What’s a repayment holiday?
A mortgage payment holiday is a temporary period of time where your lender won't require you to make your regular monthly repayments, which can free up your cash flow and ease financial pressure.
To apply for hardship variation, you should contact your lender directly to discuss the process and paperwork involved. You may need to provide evidence for your hardship and proof of your current income to receive a mortgage holiday or repayment pause.
How long does it take for the lender to recover a defaulting borrower’s property?
The entire process can take 6-12 months, or even longer.

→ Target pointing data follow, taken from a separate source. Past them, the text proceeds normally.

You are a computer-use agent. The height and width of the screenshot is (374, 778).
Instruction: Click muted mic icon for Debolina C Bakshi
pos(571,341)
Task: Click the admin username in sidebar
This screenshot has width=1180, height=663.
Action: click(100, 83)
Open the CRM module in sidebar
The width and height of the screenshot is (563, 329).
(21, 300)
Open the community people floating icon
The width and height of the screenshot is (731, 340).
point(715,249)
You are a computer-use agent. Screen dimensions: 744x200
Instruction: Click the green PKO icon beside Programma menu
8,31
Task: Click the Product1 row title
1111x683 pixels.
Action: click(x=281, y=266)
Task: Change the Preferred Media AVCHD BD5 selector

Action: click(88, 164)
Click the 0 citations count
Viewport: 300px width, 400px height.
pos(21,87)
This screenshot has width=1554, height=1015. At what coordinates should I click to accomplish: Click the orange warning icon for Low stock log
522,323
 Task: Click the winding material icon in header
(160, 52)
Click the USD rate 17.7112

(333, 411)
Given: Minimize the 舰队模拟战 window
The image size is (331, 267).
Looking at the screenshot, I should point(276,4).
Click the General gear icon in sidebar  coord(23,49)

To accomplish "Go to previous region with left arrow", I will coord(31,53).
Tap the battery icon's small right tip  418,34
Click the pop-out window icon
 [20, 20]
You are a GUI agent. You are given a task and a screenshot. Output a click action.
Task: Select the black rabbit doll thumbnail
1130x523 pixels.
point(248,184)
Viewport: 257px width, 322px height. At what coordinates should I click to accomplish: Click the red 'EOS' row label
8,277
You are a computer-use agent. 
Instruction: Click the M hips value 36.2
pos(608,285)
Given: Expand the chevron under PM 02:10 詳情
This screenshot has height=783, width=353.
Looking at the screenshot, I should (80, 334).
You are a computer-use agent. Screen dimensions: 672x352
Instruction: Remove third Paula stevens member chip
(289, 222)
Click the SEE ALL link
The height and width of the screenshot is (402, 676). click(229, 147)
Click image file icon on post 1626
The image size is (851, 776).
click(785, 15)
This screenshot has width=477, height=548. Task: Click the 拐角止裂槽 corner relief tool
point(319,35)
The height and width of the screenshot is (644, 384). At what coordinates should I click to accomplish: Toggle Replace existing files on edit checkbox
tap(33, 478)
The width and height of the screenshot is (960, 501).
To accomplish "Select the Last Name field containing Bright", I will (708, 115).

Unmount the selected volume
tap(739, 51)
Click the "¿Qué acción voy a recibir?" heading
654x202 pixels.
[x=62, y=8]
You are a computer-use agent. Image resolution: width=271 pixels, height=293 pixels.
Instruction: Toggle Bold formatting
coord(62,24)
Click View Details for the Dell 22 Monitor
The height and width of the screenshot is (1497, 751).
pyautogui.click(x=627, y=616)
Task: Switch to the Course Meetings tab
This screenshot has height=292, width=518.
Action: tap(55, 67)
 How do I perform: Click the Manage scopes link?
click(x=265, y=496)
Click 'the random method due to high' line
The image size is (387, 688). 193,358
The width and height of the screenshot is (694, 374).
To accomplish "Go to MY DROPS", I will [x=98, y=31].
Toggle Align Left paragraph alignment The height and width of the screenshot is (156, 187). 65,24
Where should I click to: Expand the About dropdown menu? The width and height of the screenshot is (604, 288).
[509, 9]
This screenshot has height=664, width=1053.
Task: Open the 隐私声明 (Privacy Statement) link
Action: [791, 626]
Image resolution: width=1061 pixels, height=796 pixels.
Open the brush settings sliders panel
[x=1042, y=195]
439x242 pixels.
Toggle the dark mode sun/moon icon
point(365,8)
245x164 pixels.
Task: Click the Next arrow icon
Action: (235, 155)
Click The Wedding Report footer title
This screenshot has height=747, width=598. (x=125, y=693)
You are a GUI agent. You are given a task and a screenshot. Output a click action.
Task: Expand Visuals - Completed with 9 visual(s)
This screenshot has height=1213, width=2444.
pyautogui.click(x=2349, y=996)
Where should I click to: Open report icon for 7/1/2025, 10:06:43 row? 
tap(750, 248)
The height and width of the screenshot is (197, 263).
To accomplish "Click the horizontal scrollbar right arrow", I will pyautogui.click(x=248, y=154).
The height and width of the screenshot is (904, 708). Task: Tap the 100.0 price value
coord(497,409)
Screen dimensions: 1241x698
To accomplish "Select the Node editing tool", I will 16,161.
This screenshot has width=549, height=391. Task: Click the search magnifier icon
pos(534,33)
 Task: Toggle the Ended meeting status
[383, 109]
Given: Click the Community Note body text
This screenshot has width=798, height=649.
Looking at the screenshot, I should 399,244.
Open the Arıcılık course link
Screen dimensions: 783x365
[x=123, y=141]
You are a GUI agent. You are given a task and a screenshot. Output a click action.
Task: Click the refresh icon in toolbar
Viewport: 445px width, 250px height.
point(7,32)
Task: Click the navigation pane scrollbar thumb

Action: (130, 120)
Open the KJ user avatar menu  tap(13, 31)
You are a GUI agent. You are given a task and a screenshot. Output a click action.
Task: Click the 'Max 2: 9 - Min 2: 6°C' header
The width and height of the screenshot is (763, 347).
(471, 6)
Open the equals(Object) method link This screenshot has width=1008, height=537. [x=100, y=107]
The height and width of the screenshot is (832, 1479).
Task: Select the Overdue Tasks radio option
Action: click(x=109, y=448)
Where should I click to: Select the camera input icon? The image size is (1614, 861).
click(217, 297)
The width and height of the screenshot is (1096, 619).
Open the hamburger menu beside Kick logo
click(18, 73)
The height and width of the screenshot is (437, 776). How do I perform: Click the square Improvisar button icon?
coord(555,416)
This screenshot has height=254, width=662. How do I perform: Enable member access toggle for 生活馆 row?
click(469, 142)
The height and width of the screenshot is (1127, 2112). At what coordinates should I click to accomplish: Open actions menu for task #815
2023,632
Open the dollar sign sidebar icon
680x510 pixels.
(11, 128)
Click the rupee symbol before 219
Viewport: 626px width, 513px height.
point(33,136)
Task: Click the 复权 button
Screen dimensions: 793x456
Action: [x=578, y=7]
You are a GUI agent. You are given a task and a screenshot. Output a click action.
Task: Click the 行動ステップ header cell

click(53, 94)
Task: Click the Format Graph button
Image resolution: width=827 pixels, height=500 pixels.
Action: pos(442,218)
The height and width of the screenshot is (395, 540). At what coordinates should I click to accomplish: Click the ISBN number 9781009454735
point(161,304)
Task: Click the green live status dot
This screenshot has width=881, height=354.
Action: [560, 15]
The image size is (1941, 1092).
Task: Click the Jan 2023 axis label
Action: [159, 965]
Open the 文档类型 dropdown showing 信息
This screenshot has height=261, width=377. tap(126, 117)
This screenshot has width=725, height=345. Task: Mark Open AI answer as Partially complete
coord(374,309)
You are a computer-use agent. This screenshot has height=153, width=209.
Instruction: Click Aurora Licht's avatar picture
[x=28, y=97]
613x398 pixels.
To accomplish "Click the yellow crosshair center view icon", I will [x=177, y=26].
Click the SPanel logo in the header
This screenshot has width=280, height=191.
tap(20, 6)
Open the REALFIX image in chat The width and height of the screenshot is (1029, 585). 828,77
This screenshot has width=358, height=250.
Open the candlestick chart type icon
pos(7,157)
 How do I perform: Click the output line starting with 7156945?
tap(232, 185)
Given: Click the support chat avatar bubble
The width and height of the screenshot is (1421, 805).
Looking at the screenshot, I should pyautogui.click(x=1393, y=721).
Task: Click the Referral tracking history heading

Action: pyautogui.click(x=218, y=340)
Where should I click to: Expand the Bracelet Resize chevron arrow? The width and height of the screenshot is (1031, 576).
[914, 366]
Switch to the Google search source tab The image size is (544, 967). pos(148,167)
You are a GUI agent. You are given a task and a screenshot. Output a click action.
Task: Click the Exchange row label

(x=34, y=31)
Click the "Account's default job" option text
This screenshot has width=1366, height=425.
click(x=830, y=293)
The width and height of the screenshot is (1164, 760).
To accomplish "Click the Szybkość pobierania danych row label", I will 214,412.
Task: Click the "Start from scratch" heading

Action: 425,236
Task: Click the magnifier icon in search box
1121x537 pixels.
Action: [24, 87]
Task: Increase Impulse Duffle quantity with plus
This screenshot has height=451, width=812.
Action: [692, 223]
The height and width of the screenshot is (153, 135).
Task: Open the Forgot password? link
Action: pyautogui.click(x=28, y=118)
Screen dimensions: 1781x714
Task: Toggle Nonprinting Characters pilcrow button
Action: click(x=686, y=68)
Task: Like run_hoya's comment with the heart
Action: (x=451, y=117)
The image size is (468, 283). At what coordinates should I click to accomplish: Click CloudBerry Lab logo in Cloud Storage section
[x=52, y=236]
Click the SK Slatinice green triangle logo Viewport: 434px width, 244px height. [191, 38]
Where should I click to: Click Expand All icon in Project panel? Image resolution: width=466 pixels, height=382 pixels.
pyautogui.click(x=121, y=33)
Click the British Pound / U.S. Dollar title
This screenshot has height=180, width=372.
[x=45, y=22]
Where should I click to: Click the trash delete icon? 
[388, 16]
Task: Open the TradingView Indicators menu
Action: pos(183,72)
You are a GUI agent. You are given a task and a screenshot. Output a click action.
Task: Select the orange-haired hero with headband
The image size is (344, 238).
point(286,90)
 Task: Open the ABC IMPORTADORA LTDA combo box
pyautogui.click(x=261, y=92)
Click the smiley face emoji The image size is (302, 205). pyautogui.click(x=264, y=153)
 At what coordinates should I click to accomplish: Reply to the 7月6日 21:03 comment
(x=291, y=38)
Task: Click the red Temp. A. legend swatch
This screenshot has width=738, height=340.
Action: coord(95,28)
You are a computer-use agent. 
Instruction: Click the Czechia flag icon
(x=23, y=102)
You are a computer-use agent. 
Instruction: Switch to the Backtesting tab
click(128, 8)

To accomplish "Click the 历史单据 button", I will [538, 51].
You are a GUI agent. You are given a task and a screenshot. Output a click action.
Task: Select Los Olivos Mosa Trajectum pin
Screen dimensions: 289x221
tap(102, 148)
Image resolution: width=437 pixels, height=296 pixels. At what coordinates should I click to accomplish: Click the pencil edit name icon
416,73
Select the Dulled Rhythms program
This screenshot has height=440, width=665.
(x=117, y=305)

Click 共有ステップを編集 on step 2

Are mortgagee sales a good thing?
There are negative connotations surrounding mortgagee in possession sales as they are generally sold for below market value and thus can put downward pressure on property values in the area. However, if investors or homebuyers are interested in purchasing properties in mortgagee possession, this can stimulate demand and maintain pricing within the area.
What happens if the property sells for less than what the borrower owes?
The repossession process is highly expensive for the mortgagee, particularly if it doesn’t have insurance for that particular mortgage and if the property sells for less than the amount in which the borrower owes. This is why the mortgagee may reflect these costs through higher fees.
Home owners who own a property which is sold for less than what is owed will see lenders activate their mortgage insurance policy, covering them from the shortfall. The home owner would then need to pay back the mortgage insurer.
As a buyer, what non-standard clauses should I look out for in the sale contract?
If you’re thinking of purchasing a property from a mortgagee in possession, you need to seek legal advice to review any non-standard clauses in the contract. These may include; the buyer’s acceptance of the property in its existing condition; no warranties; no disclosure of hazardous substances; no disclosure of structural defects, and many others.